Granular access. Granular access to message content lets users control sent messages after receipt. For example, users can specify that a recipient can't forward or print a message or can't copy message text into another file. Users can set messages to be unavailable offline so that recipients can download messages into a PST or offline store (OST) and view messages only when the recipients are connected to the server. Users can time-out messages so that recipients can view content only if they open messages within a preset time. Authentica's MailVault offers this type of Exchange Server support through an Outlook plugin. Some companies use this technology to exchange highly sensitive commercial information between predetermined users.
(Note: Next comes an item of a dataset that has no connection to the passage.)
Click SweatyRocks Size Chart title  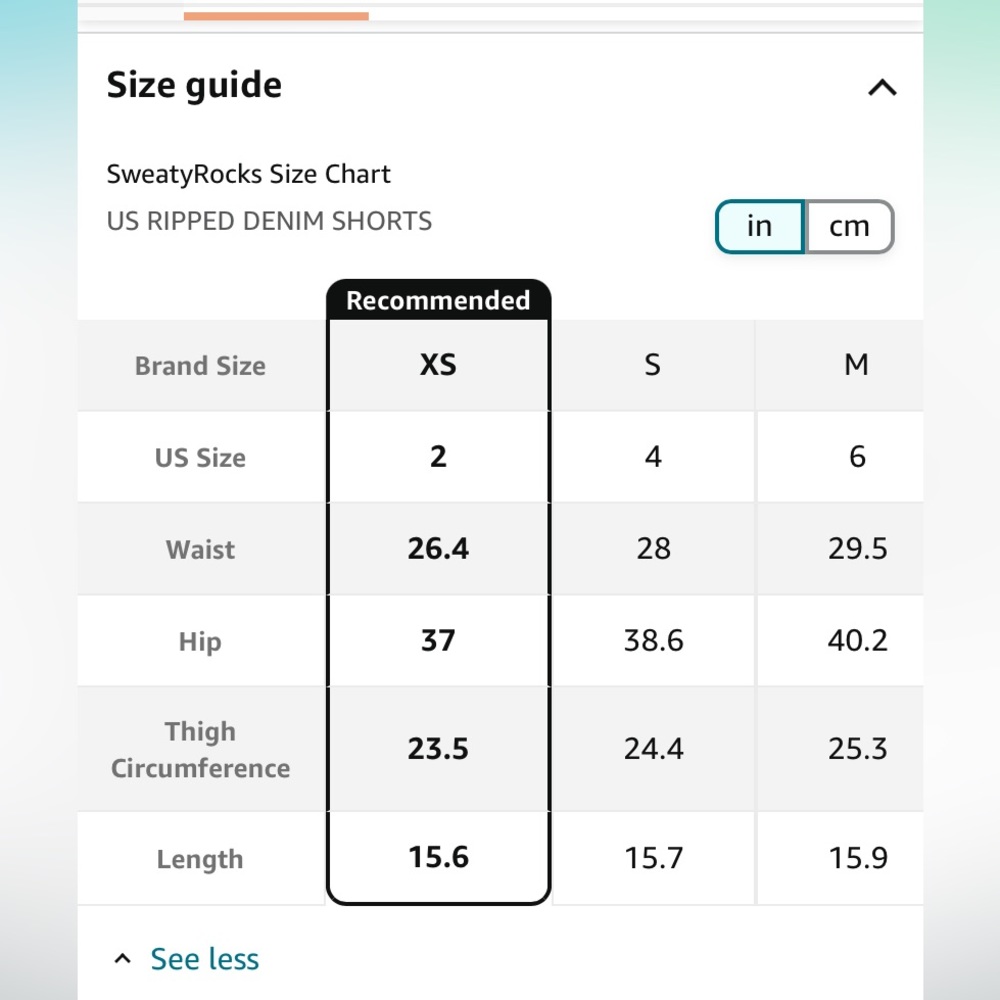click(x=248, y=174)
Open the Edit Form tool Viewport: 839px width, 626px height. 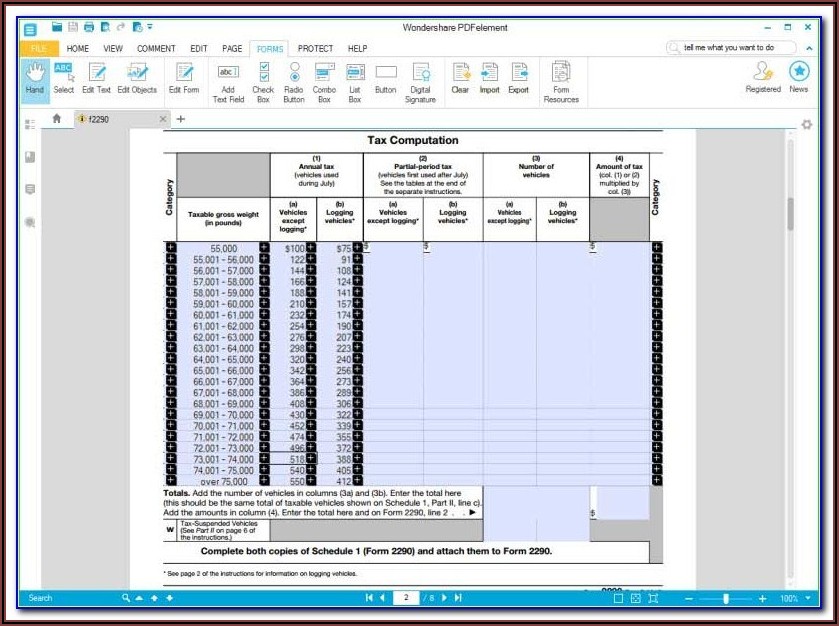184,80
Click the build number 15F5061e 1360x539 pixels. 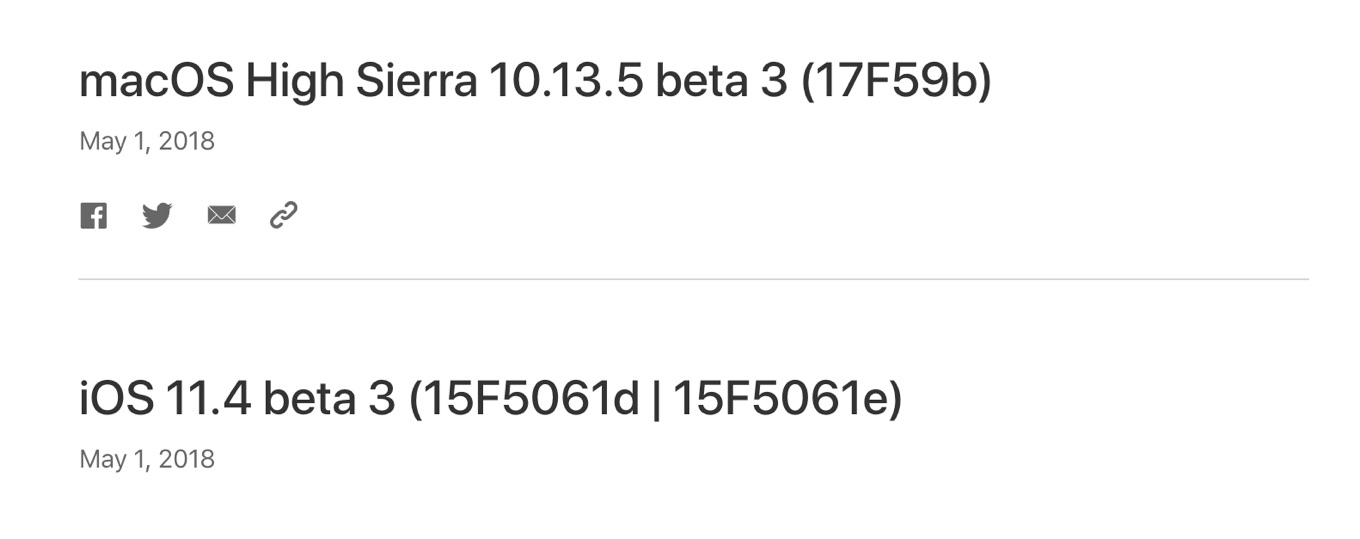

These products are still fairly new but mark a trend that reflects a desire for greater control over sent messages.
Keep Looking
The products I mentioned are only a few of the available alternatives; I recommend that you search the Web or attend product demonstrations at events such as Microsoft TechEd or the Microsoft Exchange Conference. And ask vendors about their plans to upgrade and support Exchange 2000; you want to be able to deploy the product with Exchange 2000 when you migrate.
To define a practical and acceptable corporate document-management policy, you need to work with many people, including senior management and possibly legal advisors. To participate in developing a suitable plan, familiarize yourself with the different ways you can control information in Exchange Server. Follow through by setting mailbox quotas and implementing appropriate tools, such as journaling or content scanners. Invest in add-on products to fine-tune control, and investigate Exchange 2000 features that you might use now or in the future.